Below are images from Klein's other DVD, Black Dress.


Gregory Becker said...

This guy is tremendous. I love his work. I will keep coming back to view this post. This is as good as your post on George Clausen.
I have a question...
Whenever I see reflections I notice that they point to the spot that I am standing on. This is easy to notice if your standing next to a lake.
Alot of painters paint them straight down but if I am standing on the reflections' vanishing point they should appear to subtley point toward the viewer. All things considered being, cone of vision, relation to the picture plane etc...
Why does it seem like that isn't compensated for in most paintings that contain reflections?
The picture above of the vases looks like that to me.

genesis2 said...

Great post! I find it so difficult to find artist's painting{on the net} in a realistic manner, harder to find someone as talented as Michael Klein. His paintings are are jaw dropping beautiful. I am teaching myself to draw and paint in a realist style and your blog is one I enjoy coming to for inspiration.
Thanks so much

Michael J. Ruple said...

Check out More works from Michael Klein @ Arcadia Fine Arts Website here:

And to see his previous Exhibition @ Arcadia Gallery in 2008 follow this link:

Jana said...

What a great article & terrific artist to discover! Thanks for the images & introduction.

Joseph Sapulich said...

Thank you for putting the time into this blog. It has been and continues to be inspirational.

jeff f said...

Michael Klein paints way beyond his years. He's an amazing painter.

I think he also had Cadmium Yellow Pale or light on his palette in the flower DVD.

innisart said...

I think you're right, Jeff. It's been bothering me since I put the post up. Klein and I were corresponding, and the colors listed on the post were the ones he told me he used, but without the cad yellow, his greens would be severely limited. Perhaps he only adds the cad yellow pale for certain projects, and avoids it for others (ie. interior figure work). I'm going to go ahead and add it to the list; it's definitely in the Flower Painting video.

Rebecca Harp said...

A great artist here, with true poetry in his works. You have all seen the dvd that came out several years about Antonio Lopez Garcia? "El Membrillo del Sol", It is an astounding film achievement which follows Garcia as he paints a quince tree, washes his brushes, smokes a cigarette, chats with a friend, paints the tree, looks at the fruit, etc; in the second dvd in the set Garcia appears in a important, poignant interview with the filmmaker, along with painting on other locations. As the idea for Yellow Flower was inspired by El Membrillo del Sol, try to find it (it can be hard, I found it in a dvd library in tel aviv)

Jose Romero said...

Rebecca, just two small corrections from Spain... The film is "El sol del membrillo", and the painter is not Garcia, but Lopez.

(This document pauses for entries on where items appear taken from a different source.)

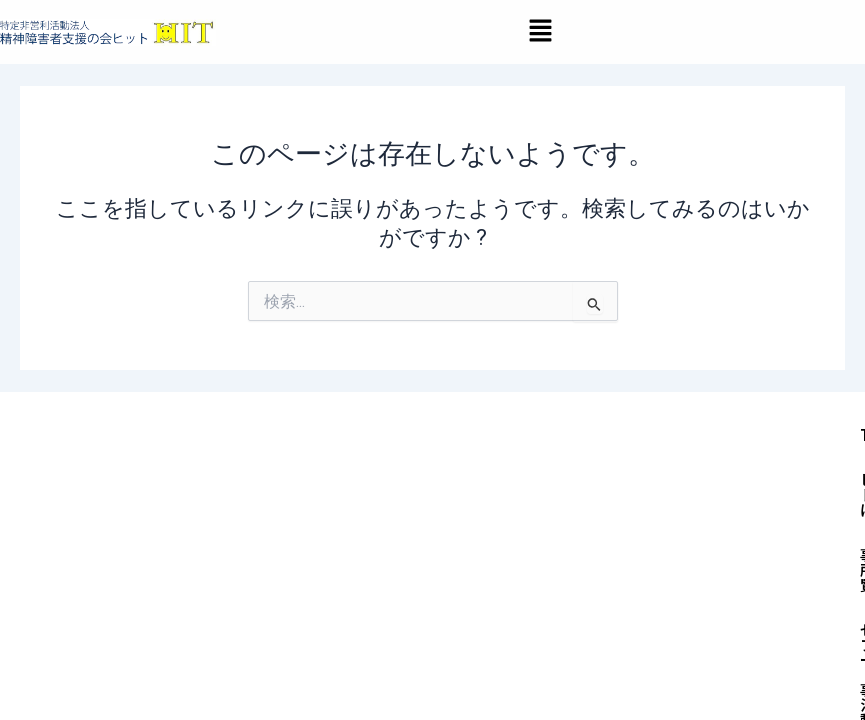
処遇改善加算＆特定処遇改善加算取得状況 (459, 636)
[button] (540, 32)
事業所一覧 (520, 546)
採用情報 (557, 591)
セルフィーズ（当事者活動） (685, 546)
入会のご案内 (362, 591)
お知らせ (467, 591)
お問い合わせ (662, 591)
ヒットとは (415, 546)
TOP (332, 546)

Garcia is the second last name, wich you don´t need to add in spanish... Antonio Lopez is just right.

Damian Hoskins said...

I have a set of online bookmarks of artist that I've entitled "emotive artist." Klein is the latest on that short list. An "emotive artist" for me is one whose work actually causes me to breath deeply when I view it (even in cyberspace). Klein's work is inspired and inspiring, like good music. Bravo.